Stored dataset items

== == ==

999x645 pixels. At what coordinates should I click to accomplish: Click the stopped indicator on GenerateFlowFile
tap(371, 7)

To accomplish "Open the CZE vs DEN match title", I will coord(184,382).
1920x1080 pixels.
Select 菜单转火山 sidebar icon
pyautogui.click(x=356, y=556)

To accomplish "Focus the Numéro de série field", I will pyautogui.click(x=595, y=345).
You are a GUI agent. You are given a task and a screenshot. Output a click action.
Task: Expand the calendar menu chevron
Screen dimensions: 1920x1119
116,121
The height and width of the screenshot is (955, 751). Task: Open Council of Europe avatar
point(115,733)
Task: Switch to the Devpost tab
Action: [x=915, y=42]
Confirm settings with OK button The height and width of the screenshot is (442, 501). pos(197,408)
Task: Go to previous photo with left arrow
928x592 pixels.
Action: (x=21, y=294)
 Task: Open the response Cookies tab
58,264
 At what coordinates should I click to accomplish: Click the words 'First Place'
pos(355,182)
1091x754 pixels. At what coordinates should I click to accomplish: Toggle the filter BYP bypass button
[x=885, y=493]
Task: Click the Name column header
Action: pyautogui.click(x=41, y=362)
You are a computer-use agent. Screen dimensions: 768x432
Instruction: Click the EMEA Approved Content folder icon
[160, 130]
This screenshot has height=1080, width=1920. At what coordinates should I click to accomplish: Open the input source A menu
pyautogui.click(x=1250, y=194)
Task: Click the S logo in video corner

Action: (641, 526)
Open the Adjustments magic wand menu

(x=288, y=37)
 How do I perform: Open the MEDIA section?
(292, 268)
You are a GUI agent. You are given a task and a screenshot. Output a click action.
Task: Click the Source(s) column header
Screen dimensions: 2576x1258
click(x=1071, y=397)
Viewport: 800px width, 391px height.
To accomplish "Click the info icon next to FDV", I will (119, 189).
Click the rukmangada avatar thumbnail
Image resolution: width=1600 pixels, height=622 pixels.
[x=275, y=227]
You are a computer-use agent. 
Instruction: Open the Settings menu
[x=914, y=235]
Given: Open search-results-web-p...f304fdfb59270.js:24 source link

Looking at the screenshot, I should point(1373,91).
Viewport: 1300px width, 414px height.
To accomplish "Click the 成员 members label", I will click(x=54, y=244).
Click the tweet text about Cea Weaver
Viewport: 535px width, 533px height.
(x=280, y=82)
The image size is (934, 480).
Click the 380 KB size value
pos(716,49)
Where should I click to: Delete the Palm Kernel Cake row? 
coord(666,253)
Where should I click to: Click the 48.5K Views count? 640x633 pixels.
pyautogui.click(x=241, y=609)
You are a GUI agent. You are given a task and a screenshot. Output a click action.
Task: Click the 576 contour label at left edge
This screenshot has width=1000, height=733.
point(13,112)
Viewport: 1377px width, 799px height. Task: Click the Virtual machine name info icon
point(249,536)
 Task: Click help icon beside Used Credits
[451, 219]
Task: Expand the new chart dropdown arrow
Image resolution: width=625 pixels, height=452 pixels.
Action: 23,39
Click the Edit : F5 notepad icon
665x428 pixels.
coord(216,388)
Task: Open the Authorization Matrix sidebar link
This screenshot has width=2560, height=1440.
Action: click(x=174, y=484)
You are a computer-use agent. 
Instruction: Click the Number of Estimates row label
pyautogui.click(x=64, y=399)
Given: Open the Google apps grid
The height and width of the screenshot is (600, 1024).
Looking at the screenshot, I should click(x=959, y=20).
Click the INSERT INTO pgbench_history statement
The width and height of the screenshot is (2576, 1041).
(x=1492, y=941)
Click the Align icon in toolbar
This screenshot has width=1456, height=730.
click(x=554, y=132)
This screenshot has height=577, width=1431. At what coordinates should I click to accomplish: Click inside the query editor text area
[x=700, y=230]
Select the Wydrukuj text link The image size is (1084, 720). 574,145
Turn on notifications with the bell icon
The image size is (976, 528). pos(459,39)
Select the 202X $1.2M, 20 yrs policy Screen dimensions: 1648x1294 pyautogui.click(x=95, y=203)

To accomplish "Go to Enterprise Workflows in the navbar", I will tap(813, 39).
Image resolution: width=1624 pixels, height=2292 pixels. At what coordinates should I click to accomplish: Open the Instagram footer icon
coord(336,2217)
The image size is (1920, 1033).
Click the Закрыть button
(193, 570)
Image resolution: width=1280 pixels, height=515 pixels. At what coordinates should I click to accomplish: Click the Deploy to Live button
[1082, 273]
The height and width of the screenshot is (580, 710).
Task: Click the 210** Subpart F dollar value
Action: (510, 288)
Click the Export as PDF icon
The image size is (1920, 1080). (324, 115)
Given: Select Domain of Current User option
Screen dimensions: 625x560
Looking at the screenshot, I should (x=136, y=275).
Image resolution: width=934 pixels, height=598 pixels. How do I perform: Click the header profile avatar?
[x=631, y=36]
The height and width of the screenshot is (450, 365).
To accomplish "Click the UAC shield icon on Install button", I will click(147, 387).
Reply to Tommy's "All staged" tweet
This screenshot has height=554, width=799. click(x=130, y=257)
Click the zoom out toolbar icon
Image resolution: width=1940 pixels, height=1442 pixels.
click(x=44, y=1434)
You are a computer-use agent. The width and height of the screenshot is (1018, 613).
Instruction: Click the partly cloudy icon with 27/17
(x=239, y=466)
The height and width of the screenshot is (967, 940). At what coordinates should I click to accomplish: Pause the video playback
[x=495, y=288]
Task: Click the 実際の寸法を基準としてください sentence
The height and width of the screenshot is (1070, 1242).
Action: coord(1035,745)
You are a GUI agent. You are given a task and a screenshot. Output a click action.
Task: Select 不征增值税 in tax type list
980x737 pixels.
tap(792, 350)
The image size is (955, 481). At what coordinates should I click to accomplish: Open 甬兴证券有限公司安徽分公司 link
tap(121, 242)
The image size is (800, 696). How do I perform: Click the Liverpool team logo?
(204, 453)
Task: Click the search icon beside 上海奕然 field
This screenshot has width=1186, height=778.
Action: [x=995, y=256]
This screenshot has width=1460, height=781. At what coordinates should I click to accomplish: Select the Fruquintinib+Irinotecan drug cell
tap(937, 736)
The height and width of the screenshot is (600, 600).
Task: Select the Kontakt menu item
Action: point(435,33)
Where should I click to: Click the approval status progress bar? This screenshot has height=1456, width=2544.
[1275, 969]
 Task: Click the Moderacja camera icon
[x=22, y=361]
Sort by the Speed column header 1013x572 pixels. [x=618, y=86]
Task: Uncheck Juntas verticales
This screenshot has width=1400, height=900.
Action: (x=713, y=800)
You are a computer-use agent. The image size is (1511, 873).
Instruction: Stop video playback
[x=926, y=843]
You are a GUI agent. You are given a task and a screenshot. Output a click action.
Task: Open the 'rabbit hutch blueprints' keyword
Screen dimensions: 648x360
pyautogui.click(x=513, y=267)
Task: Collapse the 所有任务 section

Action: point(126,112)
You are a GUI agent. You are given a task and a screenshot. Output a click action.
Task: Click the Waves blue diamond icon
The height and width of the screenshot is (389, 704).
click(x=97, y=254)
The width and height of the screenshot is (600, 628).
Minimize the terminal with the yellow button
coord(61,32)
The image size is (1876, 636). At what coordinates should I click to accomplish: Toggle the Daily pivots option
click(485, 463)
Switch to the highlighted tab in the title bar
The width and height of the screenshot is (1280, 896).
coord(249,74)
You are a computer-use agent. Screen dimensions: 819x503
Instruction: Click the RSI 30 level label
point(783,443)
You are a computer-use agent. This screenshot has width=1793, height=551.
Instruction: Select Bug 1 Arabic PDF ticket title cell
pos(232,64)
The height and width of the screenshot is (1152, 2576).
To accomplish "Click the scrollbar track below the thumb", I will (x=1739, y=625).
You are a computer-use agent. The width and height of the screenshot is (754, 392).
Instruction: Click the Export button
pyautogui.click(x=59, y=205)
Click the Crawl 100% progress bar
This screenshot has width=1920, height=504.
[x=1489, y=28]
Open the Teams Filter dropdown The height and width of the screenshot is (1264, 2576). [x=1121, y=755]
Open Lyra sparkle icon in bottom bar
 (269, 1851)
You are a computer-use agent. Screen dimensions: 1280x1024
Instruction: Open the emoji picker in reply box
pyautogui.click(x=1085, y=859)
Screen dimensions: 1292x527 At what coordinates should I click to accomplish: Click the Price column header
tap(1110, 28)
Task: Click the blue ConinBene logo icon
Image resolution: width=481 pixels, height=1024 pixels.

== == ==

#### Request
Reproduce verbatim the lines above, beginning with the line that contains "Task: Click the S logo in video corner" and ending with the line that contains "click(x=1071, y=397)", both of those lines included.

#### Output below
Task: Click the S logo in video corner

Action: (641, 526)
Open the Adjustments magic wand menu

(x=288, y=37)
 How do I perform: Open the MEDIA section?
(292, 268)
You are a GUI agent. You are given a task and a screenshot. Output a click action.
Task: Click the Source(s) column header
Screen dimensions: 2576x1258
click(x=1071, y=397)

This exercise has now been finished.